She hadn't meant those words to alarm him, but alarm he felt. "I am _not _an old man_," _he'd protested.

Recalling it now, his hand again touched the fall of hair she'd darted her hand forward to tug on, remembering how much of an effort it _hadn't _been to refrain from biting that hand off, from interpreting it as an attack. He thought it wasn't that familiarity bred contempt, but the alternative…

"Looks like an old man to me," she'd said, still expecting him to become huffy, to play along with the joke.

He should have accepted the peace offering, but he'd been too dismayed to react properly to the accusation of _weakness_, a deadly serious matter, until she'd realized that he really did have a problem with what she'd said.

The frown when she thought it was the _man _part he'd objected to, as in _human_? That he hated the idea of going native?
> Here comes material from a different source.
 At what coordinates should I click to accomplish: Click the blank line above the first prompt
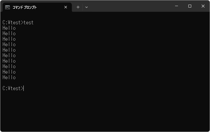[x=58, y=17]
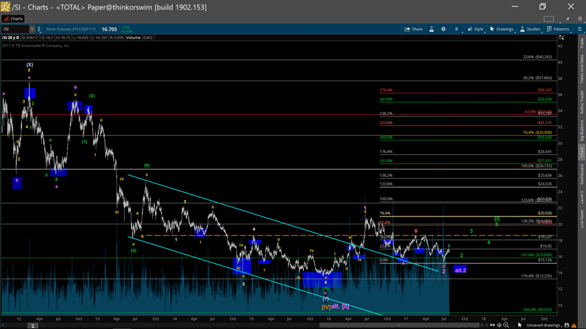Open the Drawings menu
The height and width of the screenshot is (329, 586).
pos(501,29)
Of being thought of as one of them? He'd nearly put himself and the huntress back at square one, back at the reality of the fact that he _was _a devil, and devils _did _think in terms of millennia. That spending two thousand years studying a population and its weaknesses, undermining its defenders before attempting a conquest was, by their standards, the sensible thing, what he should have recommended to Mundus.

What he would have recommended, if he hadn't been young, reckless, and inspired by Mundus' daring and success himself.

He was not that kind of devil, nor was he what she thought of when she thought 'old man' either, wealthy forces of oppression, that gathered power without thought of those beneath them, those they never saw or gave a moment's thought. Much less tried to understand them.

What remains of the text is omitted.